(137b) Enhanced Performance of Thin Film Composite Forward Osmosis Membranes with Green Synthesized Graphene Quantum Dots

The main drawbacks in forward osmosis (FO) process include high specific reverse solute flux (SRSF), reduced water flux, as well as fouling of membranes. In the current study, these challenges were addressed by the addition of graphene quantum dots (GQDs) obtained from a green sustainable source, in the selective layer of the thin film composite membranes, which were supported with an innovative polyethersulfone nanofiber support layer. Eucalyptus tree leaves were used to prepare GQDs by following a simple hydrothermal technique which required just distilled water, and there was no requirement for reducing agents or any organic solvents. The advanced solution blow spinning technology was employed for the preparation of the nanofiber support. The GQDs were incorporated in the selective later during the interfacial polymerization process to make thin film nanocomposite membrane and different characterizations were performed to confirm the formation of GQDs as well as its successful incorporation within the polyamide selective layer.

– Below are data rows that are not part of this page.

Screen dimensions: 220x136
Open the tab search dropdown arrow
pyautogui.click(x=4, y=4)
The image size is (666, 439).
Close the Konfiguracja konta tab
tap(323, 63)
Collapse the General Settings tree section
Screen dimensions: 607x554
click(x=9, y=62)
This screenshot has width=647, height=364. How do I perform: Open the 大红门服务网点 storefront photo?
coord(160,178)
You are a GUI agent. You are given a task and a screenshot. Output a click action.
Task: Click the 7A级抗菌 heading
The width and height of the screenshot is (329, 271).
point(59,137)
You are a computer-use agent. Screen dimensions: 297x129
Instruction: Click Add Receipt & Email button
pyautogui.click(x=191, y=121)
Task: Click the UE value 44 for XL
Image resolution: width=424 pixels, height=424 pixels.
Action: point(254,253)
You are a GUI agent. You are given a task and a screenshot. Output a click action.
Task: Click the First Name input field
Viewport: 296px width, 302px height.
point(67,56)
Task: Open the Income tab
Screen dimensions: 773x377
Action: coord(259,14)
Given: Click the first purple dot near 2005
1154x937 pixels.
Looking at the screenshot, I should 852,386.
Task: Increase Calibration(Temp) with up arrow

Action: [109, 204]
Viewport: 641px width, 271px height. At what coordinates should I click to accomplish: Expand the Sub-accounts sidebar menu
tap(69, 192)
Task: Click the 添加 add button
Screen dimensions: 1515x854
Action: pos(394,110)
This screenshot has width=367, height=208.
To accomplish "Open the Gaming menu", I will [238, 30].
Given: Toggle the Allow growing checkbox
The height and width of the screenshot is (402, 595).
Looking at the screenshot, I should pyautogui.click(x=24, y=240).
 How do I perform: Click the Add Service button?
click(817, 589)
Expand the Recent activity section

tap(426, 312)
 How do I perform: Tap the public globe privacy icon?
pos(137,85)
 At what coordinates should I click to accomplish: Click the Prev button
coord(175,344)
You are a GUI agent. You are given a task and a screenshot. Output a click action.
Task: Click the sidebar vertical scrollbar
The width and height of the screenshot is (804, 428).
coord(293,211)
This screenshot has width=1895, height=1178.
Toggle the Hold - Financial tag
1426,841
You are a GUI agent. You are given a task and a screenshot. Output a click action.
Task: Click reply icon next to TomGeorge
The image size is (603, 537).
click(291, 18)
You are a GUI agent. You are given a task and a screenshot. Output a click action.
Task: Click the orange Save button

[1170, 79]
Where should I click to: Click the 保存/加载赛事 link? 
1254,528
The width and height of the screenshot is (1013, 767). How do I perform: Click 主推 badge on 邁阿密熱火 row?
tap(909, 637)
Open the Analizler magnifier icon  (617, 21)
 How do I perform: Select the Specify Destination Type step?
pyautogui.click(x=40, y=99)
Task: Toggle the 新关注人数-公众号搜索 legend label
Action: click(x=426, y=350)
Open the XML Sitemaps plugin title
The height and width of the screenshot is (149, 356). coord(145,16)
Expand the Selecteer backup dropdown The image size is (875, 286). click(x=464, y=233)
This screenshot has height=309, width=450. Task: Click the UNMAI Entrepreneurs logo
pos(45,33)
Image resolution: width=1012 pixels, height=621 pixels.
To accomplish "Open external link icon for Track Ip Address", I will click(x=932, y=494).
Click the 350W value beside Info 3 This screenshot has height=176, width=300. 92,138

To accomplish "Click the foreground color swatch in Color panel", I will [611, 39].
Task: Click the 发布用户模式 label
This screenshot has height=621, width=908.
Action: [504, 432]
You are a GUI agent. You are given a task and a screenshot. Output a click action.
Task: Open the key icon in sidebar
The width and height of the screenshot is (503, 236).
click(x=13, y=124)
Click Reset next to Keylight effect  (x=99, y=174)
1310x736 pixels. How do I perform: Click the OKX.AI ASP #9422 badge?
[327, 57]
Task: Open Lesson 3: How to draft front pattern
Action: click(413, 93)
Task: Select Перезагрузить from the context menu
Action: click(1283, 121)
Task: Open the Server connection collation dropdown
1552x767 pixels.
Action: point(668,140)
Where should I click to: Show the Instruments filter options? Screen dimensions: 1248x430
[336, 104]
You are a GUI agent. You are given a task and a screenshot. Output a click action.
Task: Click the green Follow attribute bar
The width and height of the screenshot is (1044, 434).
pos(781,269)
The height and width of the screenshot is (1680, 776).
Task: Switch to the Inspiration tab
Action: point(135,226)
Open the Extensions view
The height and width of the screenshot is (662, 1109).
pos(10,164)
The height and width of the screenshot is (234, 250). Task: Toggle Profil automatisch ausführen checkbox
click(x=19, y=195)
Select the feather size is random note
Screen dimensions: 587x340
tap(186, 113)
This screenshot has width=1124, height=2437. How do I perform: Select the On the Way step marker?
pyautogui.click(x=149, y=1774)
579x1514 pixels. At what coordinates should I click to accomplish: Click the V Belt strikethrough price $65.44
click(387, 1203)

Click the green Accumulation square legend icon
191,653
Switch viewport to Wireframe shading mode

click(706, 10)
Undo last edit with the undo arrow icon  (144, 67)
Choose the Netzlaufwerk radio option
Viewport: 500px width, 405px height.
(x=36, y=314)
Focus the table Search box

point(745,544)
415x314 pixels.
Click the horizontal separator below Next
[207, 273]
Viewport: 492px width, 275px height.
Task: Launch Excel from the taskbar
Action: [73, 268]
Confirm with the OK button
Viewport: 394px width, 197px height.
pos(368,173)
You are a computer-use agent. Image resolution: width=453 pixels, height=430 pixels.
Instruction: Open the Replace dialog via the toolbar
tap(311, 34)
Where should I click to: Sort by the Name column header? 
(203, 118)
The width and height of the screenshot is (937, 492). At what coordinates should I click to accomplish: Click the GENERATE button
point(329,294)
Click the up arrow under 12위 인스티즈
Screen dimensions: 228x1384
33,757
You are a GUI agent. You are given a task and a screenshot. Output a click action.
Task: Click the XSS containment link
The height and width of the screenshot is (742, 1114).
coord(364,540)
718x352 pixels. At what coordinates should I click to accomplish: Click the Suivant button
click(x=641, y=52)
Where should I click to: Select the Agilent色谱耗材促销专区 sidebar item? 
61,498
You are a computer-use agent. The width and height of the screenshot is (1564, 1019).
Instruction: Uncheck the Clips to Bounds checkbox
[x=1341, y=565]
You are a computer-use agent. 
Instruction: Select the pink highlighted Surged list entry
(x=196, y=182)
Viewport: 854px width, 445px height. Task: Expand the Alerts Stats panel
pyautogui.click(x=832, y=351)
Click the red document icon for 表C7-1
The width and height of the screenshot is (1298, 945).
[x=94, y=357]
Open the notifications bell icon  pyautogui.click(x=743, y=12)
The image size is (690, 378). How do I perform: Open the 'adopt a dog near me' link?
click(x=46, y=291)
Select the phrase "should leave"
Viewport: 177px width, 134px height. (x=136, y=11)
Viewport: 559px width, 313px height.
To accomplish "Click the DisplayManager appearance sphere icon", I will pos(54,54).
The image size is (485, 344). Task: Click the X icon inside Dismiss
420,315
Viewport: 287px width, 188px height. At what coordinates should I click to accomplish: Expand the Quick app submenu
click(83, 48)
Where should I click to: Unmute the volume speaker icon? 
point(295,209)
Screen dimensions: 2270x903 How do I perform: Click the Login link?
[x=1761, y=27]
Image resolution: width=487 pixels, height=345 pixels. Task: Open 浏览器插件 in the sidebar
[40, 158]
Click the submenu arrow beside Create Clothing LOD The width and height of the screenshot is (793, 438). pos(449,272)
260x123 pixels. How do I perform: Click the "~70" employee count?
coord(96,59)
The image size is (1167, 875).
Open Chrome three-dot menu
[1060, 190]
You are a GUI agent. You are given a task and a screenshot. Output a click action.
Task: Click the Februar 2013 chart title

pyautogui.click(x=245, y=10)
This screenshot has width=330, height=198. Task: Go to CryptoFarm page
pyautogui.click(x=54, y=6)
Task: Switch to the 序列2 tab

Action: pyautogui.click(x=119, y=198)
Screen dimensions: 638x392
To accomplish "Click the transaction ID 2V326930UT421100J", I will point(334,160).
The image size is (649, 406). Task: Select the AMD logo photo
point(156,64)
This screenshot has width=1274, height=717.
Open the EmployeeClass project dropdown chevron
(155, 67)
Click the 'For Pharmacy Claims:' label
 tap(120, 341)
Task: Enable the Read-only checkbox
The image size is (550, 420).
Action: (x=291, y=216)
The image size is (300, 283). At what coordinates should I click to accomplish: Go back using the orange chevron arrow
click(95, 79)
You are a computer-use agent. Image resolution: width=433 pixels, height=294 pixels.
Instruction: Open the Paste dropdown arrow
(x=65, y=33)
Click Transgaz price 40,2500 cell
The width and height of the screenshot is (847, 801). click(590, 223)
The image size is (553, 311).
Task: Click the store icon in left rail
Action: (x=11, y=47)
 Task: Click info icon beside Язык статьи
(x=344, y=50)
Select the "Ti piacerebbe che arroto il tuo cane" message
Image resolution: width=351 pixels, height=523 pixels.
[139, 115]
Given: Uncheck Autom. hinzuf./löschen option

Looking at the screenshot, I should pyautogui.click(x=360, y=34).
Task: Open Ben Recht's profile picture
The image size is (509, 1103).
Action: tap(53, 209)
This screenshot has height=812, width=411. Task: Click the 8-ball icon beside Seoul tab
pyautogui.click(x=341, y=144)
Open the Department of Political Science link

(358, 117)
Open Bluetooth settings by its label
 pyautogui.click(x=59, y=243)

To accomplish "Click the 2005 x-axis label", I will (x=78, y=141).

These novel membranes have been tested for their performance in the FO process. To the best of our knowledge, this is the initial research work that reported the ultra high water flux as well as antifouling ability of the solution blown spun nanofiber-supported thin-film composite membranes. The effect of different GQDs concentrations on the performance of forward osmosis membrane, its long-term FO testing, effectiveness in cleaning, as well as its organic fouling resistance were examined. The performance of the thin film composite membrane in FO process was enhanced with the incorporation of 0.05 wt.% concentration of GQDs. Overall, the current work established that these advanced membranes showed a super high water flux of 3526 L/m²h, low SRSF of 7.46 g/m²h, better salt rejection as well as better antifouling performance in the forward osmosis process. These membranes have high potential for the scale-up of FO process.